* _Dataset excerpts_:
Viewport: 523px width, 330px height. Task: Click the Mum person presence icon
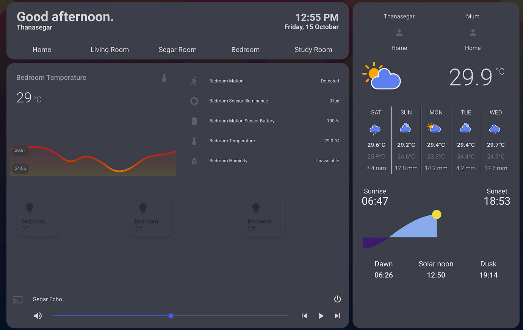(x=473, y=32)
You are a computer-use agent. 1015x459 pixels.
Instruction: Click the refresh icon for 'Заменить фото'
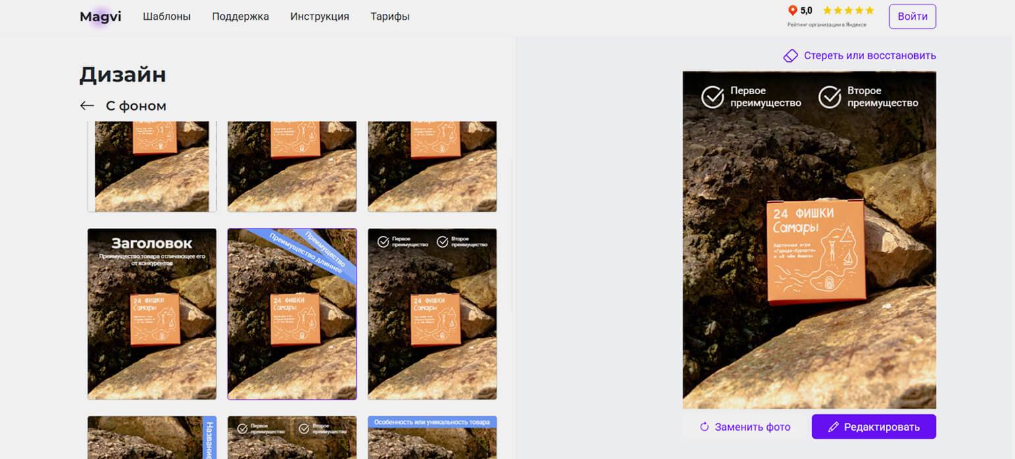point(704,427)
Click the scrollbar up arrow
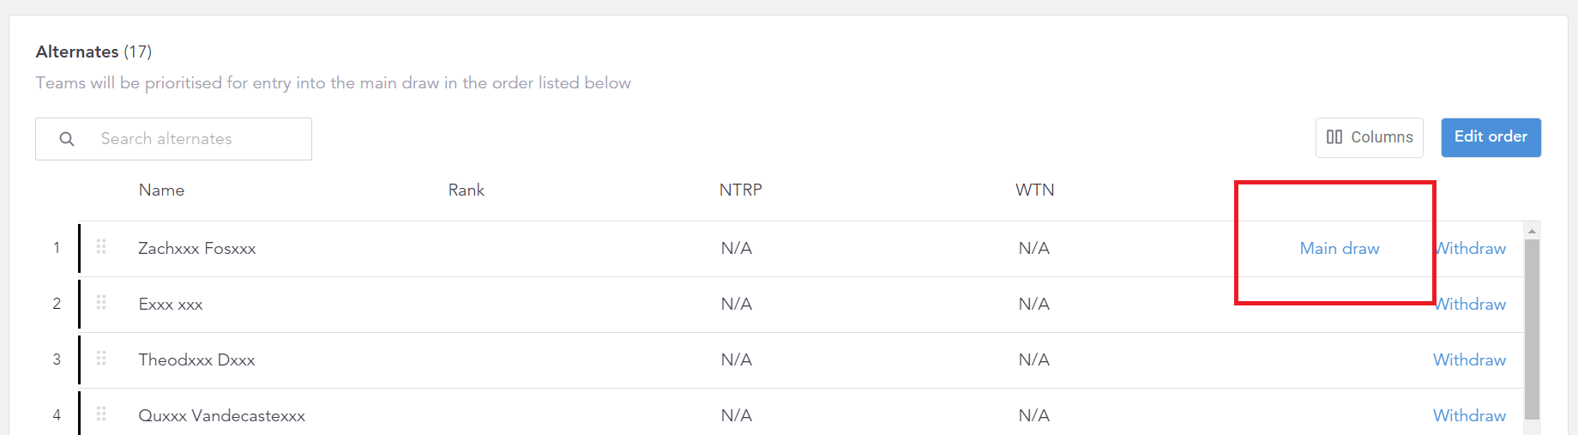Screen dimensions: 1578x435 [x=1532, y=231]
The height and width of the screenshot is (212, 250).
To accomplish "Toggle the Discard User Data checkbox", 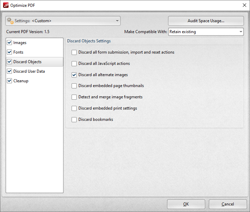I will (10, 71).
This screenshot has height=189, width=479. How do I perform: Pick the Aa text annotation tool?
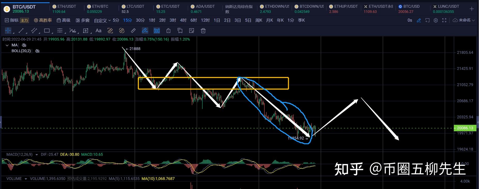[98, 31]
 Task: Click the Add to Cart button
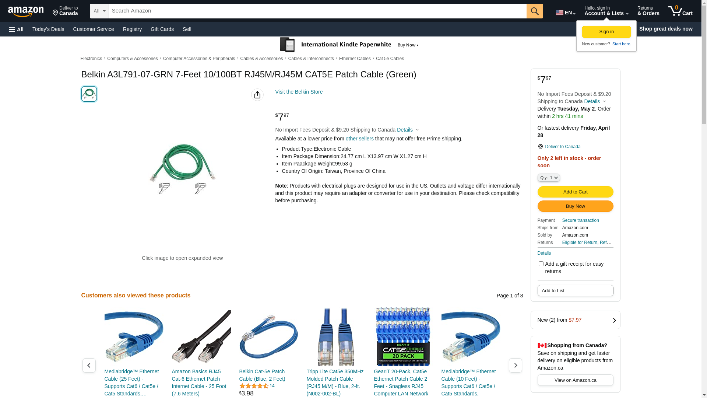[575, 192]
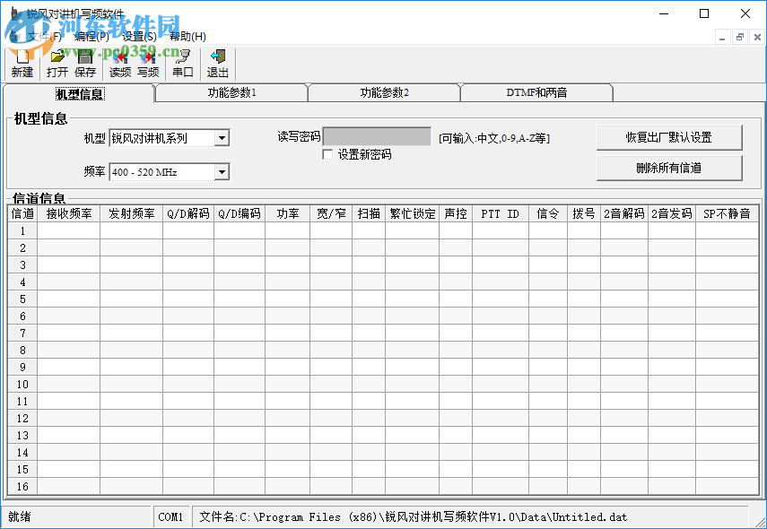The image size is (767, 529).
Task: Click the 退出 (Exit) toolbar icon
Action: tap(216, 63)
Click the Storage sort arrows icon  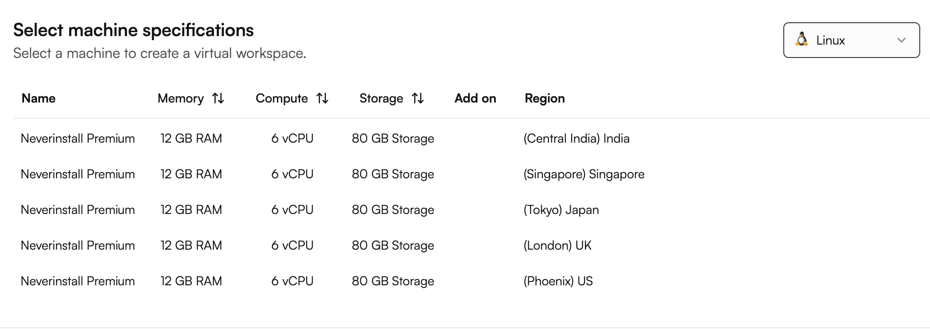418,99
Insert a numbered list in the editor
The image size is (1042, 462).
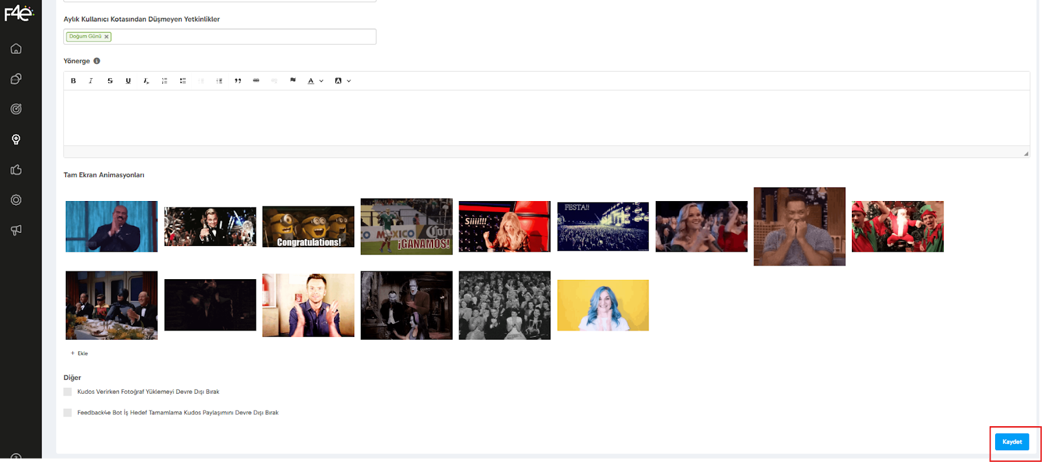[x=165, y=81]
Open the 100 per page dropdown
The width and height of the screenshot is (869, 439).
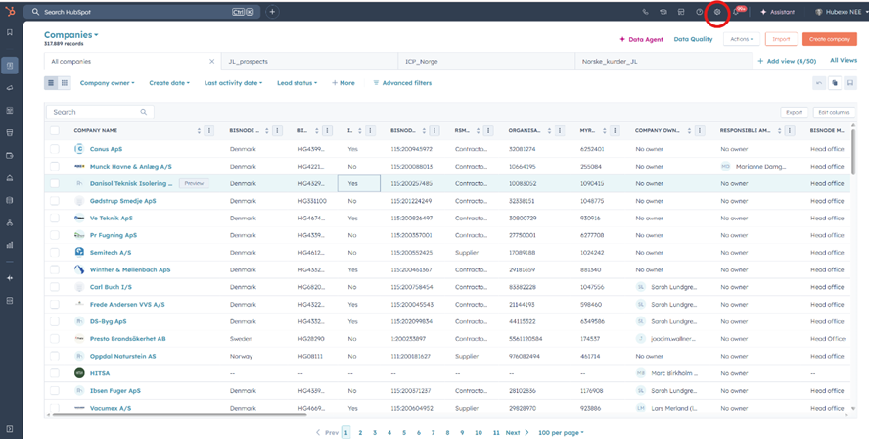[561, 432]
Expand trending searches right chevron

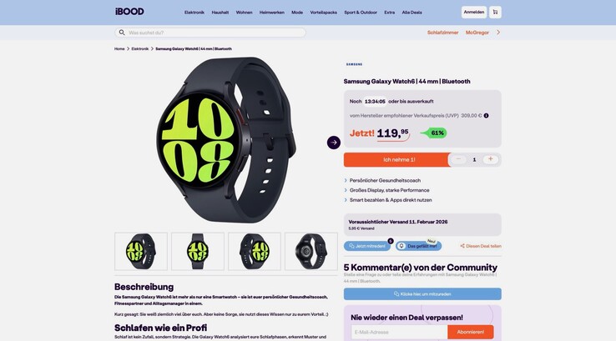(498, 33)
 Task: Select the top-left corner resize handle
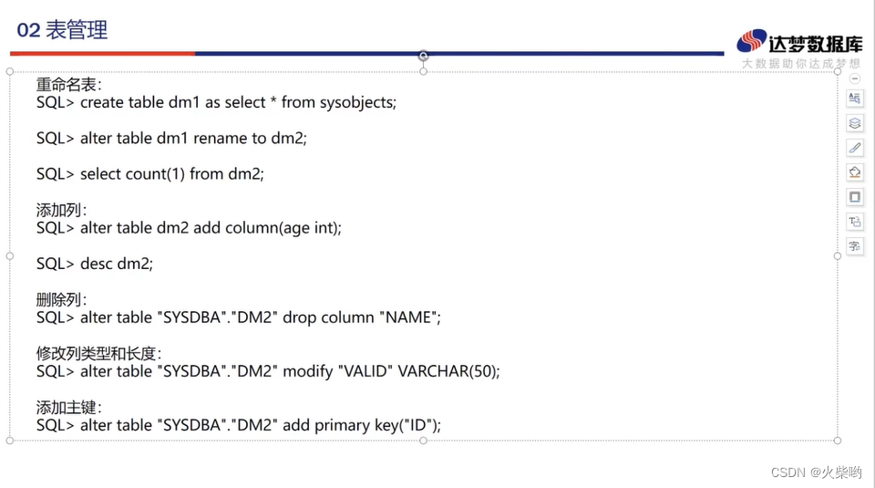click(x=10, y=71)
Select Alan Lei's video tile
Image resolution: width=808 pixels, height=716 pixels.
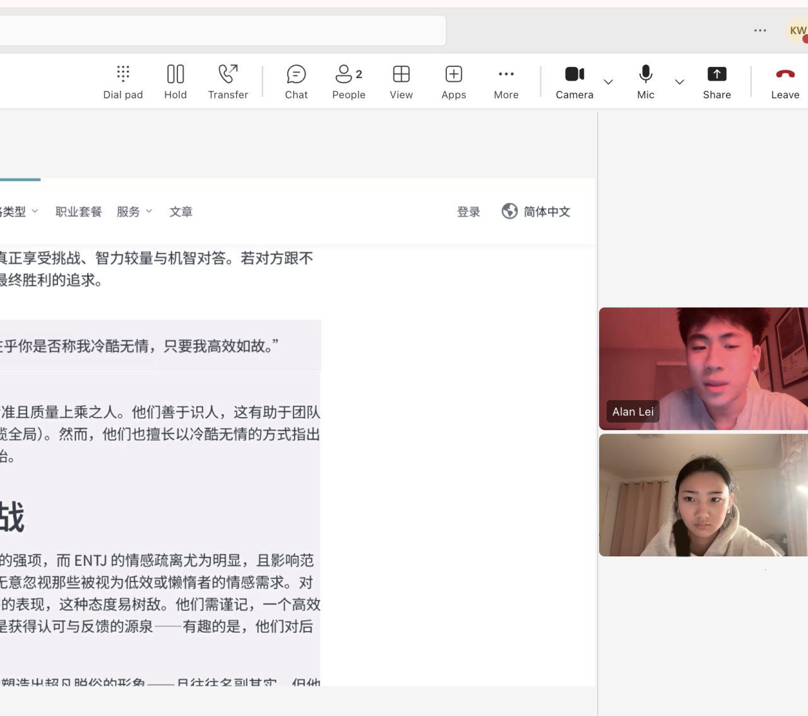703,368
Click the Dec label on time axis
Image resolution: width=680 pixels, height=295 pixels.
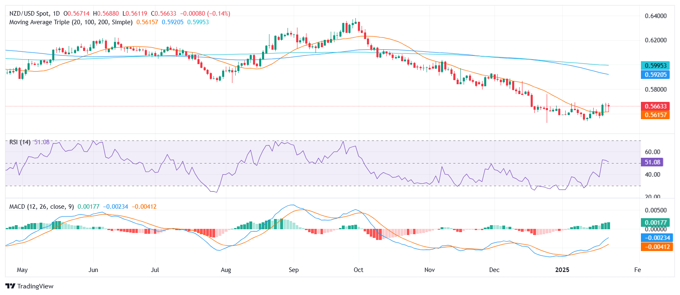coord(494,270)

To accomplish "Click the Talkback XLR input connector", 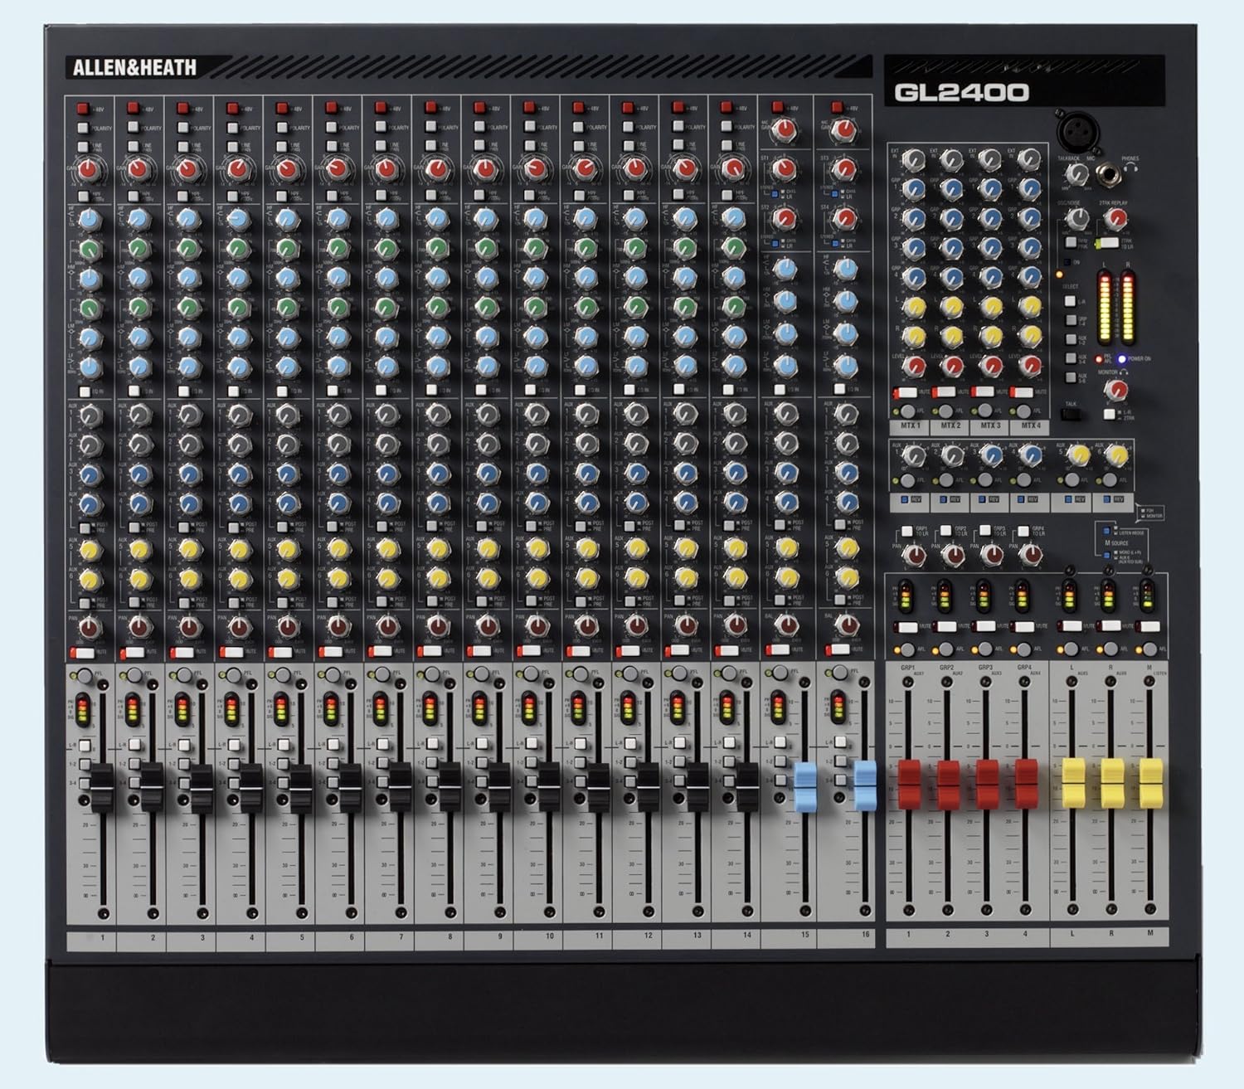I will [x=1077, y=132].
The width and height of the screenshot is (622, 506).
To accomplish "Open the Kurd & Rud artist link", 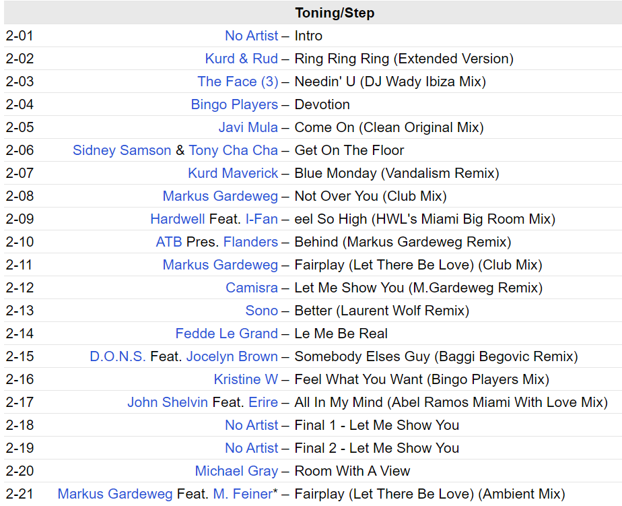I will tap(241, 59).
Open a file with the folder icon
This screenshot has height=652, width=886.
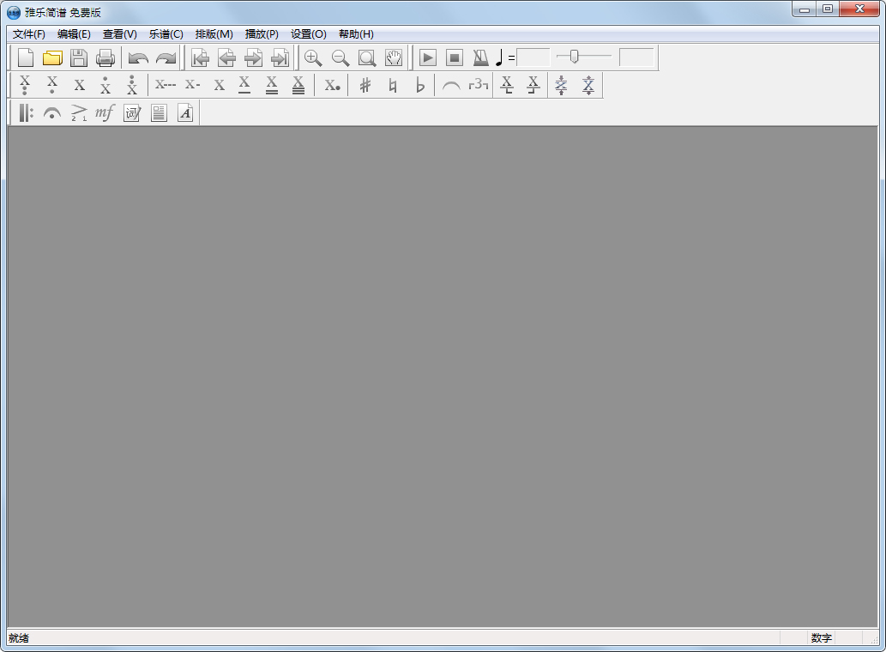coord(52,58)
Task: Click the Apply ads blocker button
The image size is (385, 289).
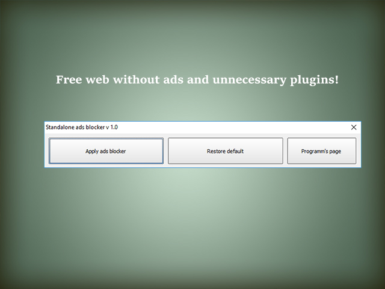Action: click(x=106, y=151)
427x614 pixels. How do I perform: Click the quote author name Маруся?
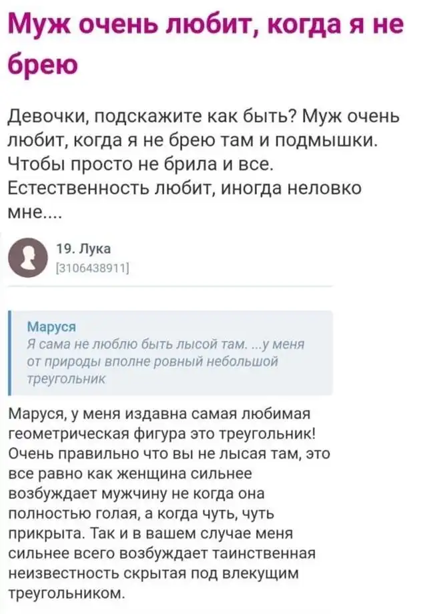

* _Task statement_:
Only the lines from the one containing "This screenshot has height=652, width=886." through the final line of the records should be transcribed, exactly and with no pictures.

* _Answer to this problem_:
This screenshot has height=652, width=886.
coord(52,58)
Task: Click the Apply ads blocker button
The image size is (385, 289).
Action: click(x=106, y=151)
427x614 pixels. How do I perform: Click the quote author name Маруся?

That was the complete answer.